Il Sindaco Marco Tedde ribatte all´ex Carlo Sechi che contestava i lavori per la realizzazione di un immobile in cemento armato adiacente all’antico convento delle Isabelline
ALGHERO - I lavori di apertura della storica porta a mare sul complesso di Santa Chiara, dopo aver rappresentato oggetto di malcontento tra numerosi operatori e titolari commerciali per la tempistica, diventano terreno di scontro politico tra Sindaci. Era stato l'ex Carlo Sechi a puntare il dito contro quelli che lui stesso definisce «mostruosi e ingombranti volumi di cemento armato, malauguratamente autorizzati dalla Soprintendenza per i beni architettonici» (
nella foto). Il riferimento è alla realizzazione, proprio a ridosso dell’antico convento delle Isabelline, di «invasivi volumi in cemento armato realizzati - secondo Sechi - in dispregio delle norme contenute nella carta del restauro, che consente violenze ad una delle aree più sensibili e delicate del nostro centro storico».
Così, dopo che l'ex sindaco
Carlo Sechi aveva ripercorso l'iter progettuale dell'ex Ospedale vecchio, interviene Marco Tedde: «la prima idea progettuale di recupero e restauro del complesso Santa Chiara risale al 1997, con l’incarico al Prof. Maciocco affidato dalla Giunta Sechi per la realizzazione del Museo del Mare, da realizzarsi solo su una parte del complesso edilizio. Il progetto - precisa - che non prevedeva l’apertura della Porta a Mare né la riqualificazione della Chiesa e del Convento, non trovò seguito per mancanza di fondi, ma mancava soprattutto di una condizione essenziale per la trasformazione dall’idea alla realtà: la proprietà del bene, che il Comune di Alghero non possedeva» (la Giunta Tedde ha avuto il merito di acquistare il complesso Santa Chiara, fino ad allora di proprietà della Asl di Sassari ndr).

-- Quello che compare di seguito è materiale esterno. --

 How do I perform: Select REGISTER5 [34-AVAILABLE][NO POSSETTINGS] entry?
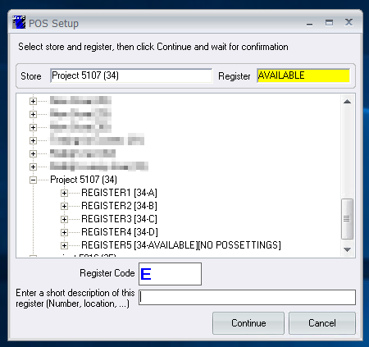click(181, 245)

La scelta progettuale. «La scelta progettuale di realizzare un volume tecnico in elevazione, in calcestruzzo armato a vista - precisa il sindaco Tedde - nasce come conseguenza del divieto di interrare detti volumi, stante gli importanti ritrovamenti scientifici che hanno portato la Soprintendenza Archeologica a volerne conservare la memoria. La realizzazione di un corpo di fabbrica in blocchi di arenaria, simile all’esistente, avrebbe creato un falso storico, mentre l’uso di un materiale moderno a garanzia di tenuta (vasche per la riserva idrica antincendio) è esempio di sinergia tra lo storico ed il funzionale, definendo le caratteristiche che il manufatto deve avere, in linea con le indicazioni e prescrizioni delle Soprintendenze, secondo i più moderni criteri di restauro e di riqualificazione architettonica».
“Piazza della Jueria”. «La riqualificazione urbanistica ed il recupero dell’intero complesso edilizio porterà alla collettività nuovi spazi, nuovi percorsi e nuove prospettive di rinascita e di crescita per il centro storico e per la portualità, per una Alghero sempre più interprete di un ruolo di primo piano nel Mediterraneo Nord Occidentale, dove la storia ed il suo patrimonio sono il biglietto da visita di una città con identità e cultura singolari. Non già il “muro del pianto” quale tempio dello sconcio ma come luogo più sacro dell’Ebraismo. Un muro che si affaccia su una nuova piazza - conclude Marco Tedde - che porterà il nome della “Piazza della Jueria” e verrà dedicata all’antico insediamento ebraico del 1300 ad Alghero, la cui memoria è riportata su testi storici ebraici».